### SHORT PROBLEM
Please return all of the records below word for word, leaving out the pictures.

### MATERIAL FOR THIS EXERCISE
Begin
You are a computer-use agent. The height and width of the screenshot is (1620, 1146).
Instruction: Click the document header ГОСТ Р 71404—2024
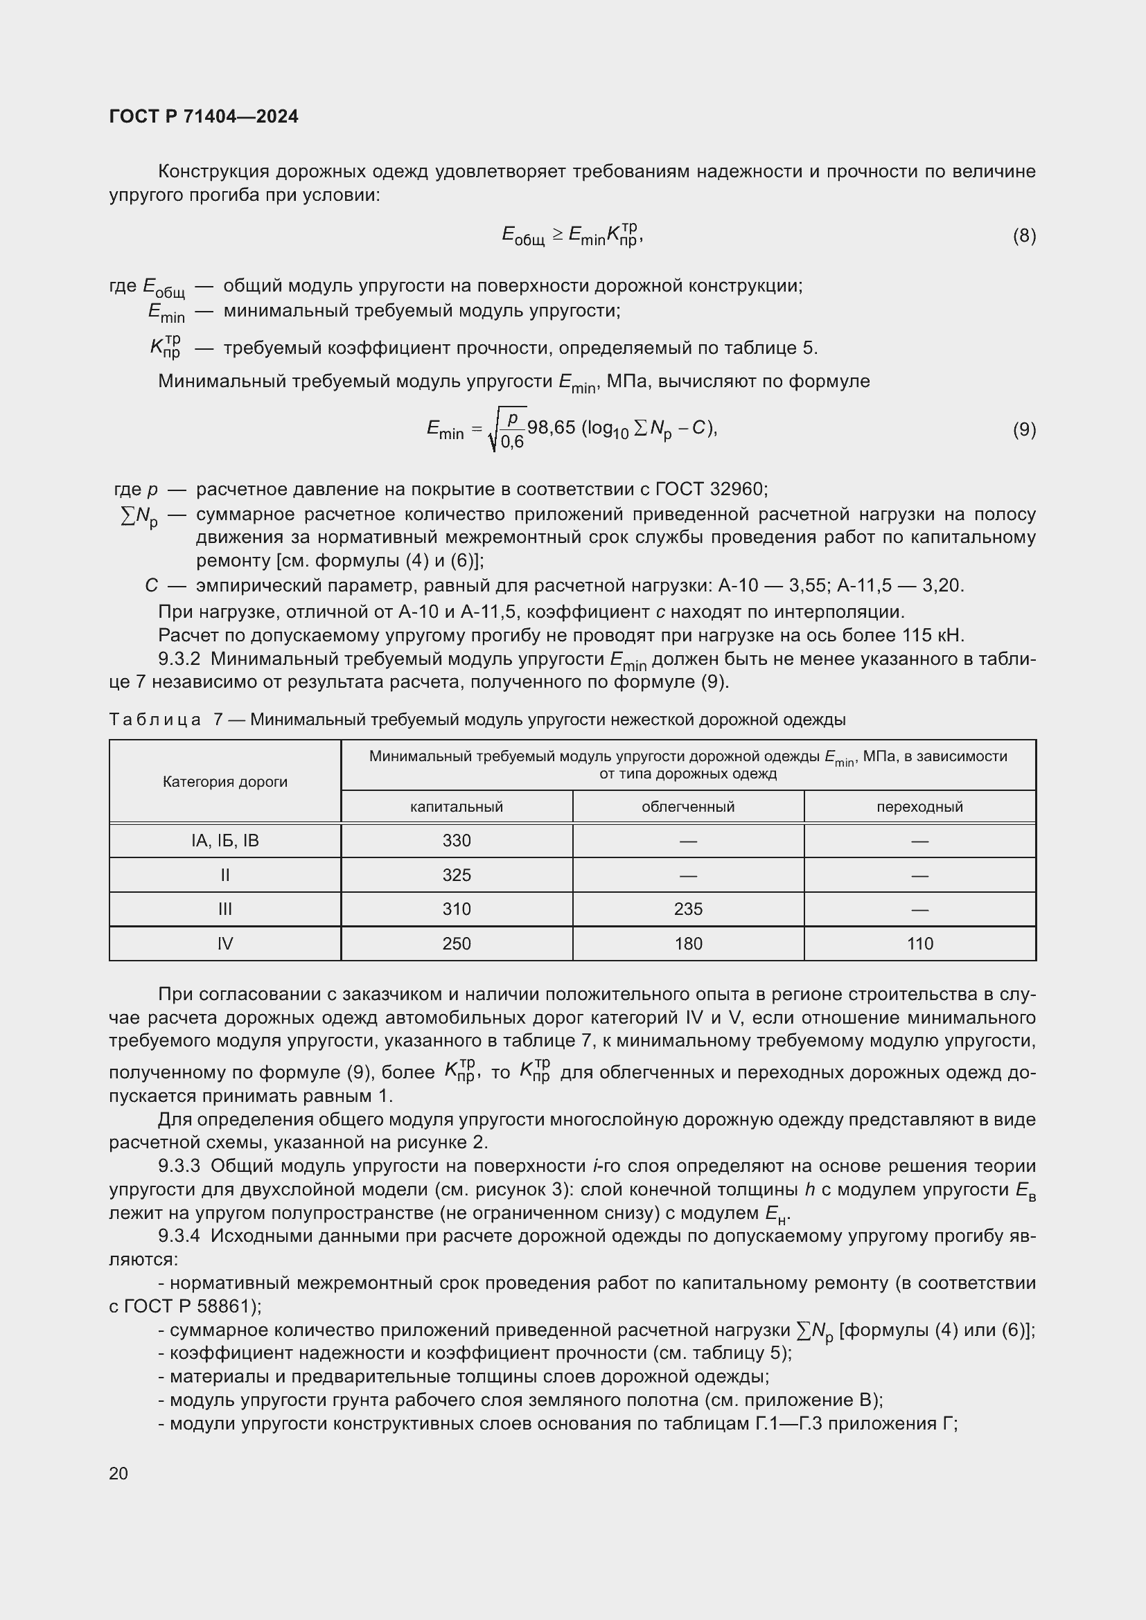[x=204, y=116]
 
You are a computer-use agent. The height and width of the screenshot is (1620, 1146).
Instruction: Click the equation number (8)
[x=1024, y=235]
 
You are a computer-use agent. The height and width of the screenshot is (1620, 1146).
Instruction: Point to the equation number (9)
[x=1024, y=429]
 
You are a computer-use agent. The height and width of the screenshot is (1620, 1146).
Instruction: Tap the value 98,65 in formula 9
[x=551, y=427]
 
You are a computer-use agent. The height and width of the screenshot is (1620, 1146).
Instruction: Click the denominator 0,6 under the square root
[x=512, y=443]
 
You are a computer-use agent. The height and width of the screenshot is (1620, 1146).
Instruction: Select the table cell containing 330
[x=457, y=840]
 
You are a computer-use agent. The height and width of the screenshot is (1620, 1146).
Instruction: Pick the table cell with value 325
[x=457, y=875]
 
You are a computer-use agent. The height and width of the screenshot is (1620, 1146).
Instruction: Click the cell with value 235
[x=688, y=909]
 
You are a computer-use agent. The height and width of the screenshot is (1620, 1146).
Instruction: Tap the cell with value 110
[x=919, y=943]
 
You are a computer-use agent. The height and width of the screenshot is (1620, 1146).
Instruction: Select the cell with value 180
[x=688, y=943]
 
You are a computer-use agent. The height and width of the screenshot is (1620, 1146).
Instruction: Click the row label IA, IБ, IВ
[x=225, y=840]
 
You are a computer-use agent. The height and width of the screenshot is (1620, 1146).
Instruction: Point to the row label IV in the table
[x=225, y=943]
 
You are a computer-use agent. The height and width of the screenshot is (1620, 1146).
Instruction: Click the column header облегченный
[x=688, y=806]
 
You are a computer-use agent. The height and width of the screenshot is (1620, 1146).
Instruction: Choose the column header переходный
[x=919, y=806]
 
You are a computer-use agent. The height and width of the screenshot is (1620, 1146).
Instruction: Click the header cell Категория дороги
[x=225, y=782]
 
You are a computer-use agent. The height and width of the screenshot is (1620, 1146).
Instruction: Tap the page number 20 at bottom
[x=118, y=1473]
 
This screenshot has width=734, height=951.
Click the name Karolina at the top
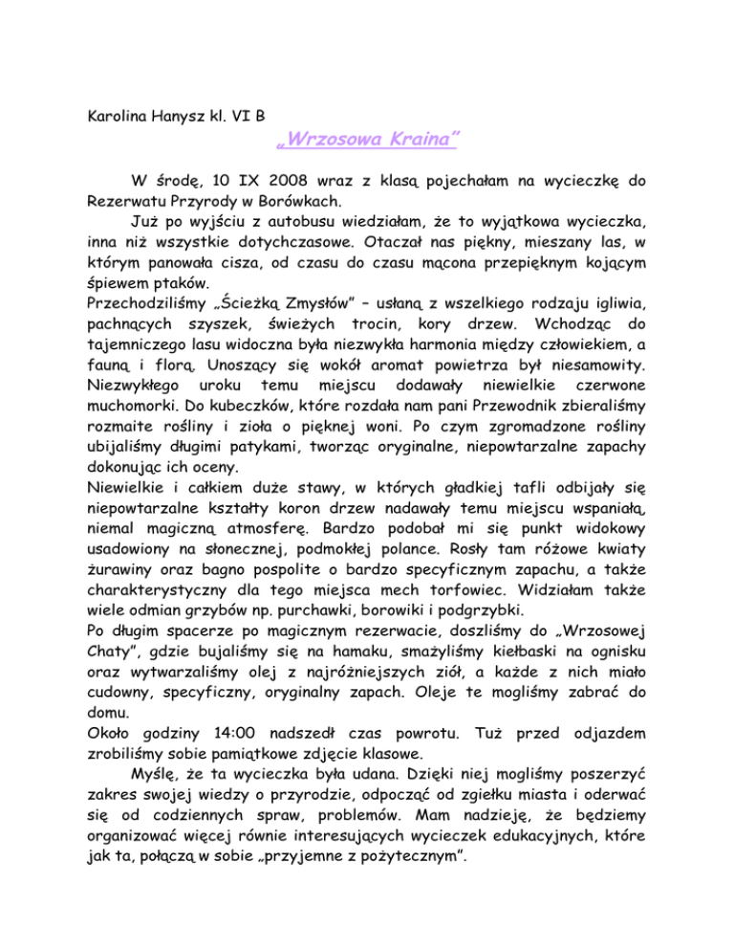coord(107,122)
End
### TASK SOLUTION
You are a computer-use agent. The height and width of the screenshot is (1620, 1146).
Instruction: Click the document header ГОСТ Р 71404—2024
[x=204, y=116]
 
You are a computer-use agent. The height and width of the screenshot is (1620, 1146).
Instruction: Click the equation number (8)
[x=1024, y=235]
 
You are a computer-use agent. The height and width of the screenshot is (1620, 1146).
Instruction: Point to the equation number (9)
[x=1024, y=429]
 
You are a computer-use agent. The height and width of the screenshot is (1620, 1146).
Instruction: Tap the value 98,65 in formula 9
[x=551, y=427]
 
You are a computer-use agent. The height and width of the screenshot is (1620, 1146).
Instruction: Click the denominator 0,6 under the square root
[x=512, y=443]
 
You are a computer-use agent. The height and width of the screenshot is (1620, 1146).
Instruction: Select the table cell containing 330
[x=457, y=840]
 
You are a computer-use agent. The height and width of the screenshot is (1620, 1146).
Instruction: Pick the table cell with value 325
[x=457, y=875]
 
You are a computer-use agent. The height and width of the screenshot is (1620, 1146).
Instruction: Click the cell with value 235
[x=688, y=909]
 
You are a computer-use agent. The height and width of the screenshot is (1620, 1146).
Instruction: Tap the cell with value 110
[x=919, y=943]
 
You are a computer-use agent. The height and width of the screenshot is (1620, 1146).
Instruction: Select the cell with value 180
[x=688, y=943]
 
You are a computer-use agent. The height and width of the screenshot is (1620, 1146).
Instruction: Click the row label IA, IБ, IВ
[x=225, y=840]
 
You are a computer-use agent. The height and width of the screenshot is (1620, 1146).
Instruction: Point to the row label IV in the table
[x=225, y=943]
 
You are a computer-use agent. The height and width of the screenshot is (1620, 1146).
Instruction: Click the column header облегченный
[x=688, y=806]
 
You are a computer-use agent. The height and width of the screenshot is (1620, 1146).
Instruction: Choose the column header переходный
[x=919, y=806]
 
You are a computer-use agent. The height and width of the screenshot is (1620, 1146).
Instruction: Click the header cell Категория дороги
[x=225, y=782]
 
You are a computer-use agent. The height and width of the screenshot is (1620, 1146).
Instruction: Tap the page number 20 at bottom
[x=118, y=1473]
 
This screenshot has width=734, height=951.
Click the name Karolina at the top
coord(107,122)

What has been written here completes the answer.